6.夢
――リェールくん。
ありがとう、リェールくん。
あなたのおかげで。
あたしは。
「リェール?」
額に冷たい手が触れ、クローヴィスの意識は覚醒する。心配そうに覗きこんでくる『すいは』の瞳が、薄暗い視界の中に揺れている。
午前二時、四十六分、十八、十九、二十。
枕元の目覚まし時計が刻む、規則正しい秒針のリズム。
ゆるゆると長く息を吐き出し、クローヴィスはベッドから上体を起こした。慌てて場所を空けた『すいは』は、彼のために用意されたマットレスには戻らず、ぱたぱた足音をたてて台所へ消える。
嫌な汗をかいていた。額に張り付いた前髪をかき上げながら、今見た夢を反芻する。
『すいは』を預かって以来、毎晩語りかけてくる女性の夢。涼やかな声音には友人か、それ以上に近しい間柄の相手へ向ける、親愛の情が溢れている。
だがあいにくと、クローヴィスに彼女の覚えはない。
柔らかな微笑み。太陽の光がちりばめられたような、まばゆい金色の長い髪。
彼女も、自分のことを『リェール』と呼んでいた。
ずきん、と不意に左目が痛み、思わずクローヴィスはそこを手で押さえる。
『すいは』が戻ってきて、水を注いだグラスをこちらへ差し出した。心配そうなささやきはまだ理解できないが、豊かな表情や仕草のおかげで、なんとなく意志疎通ができるようになっていた。

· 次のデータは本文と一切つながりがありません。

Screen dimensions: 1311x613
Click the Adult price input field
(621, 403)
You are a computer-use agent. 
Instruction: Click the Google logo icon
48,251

グラスを受け取った逆の手を伸ばして、『すいは』の頭を撫でてみる。
困ったような、照れくさいような表情をされた。
感謝は伝わったが、子ども扱いはしないでほしい、といったところか。
夢の中の女性は、ありがとうと言っていた。
言葉は通じるのだ、『すいは』と違って。
しかし、夢は毎回、同じシーンで途切れてしまう。
彼女が誰であったのか、クローヴィスはまだ思い出すことができない。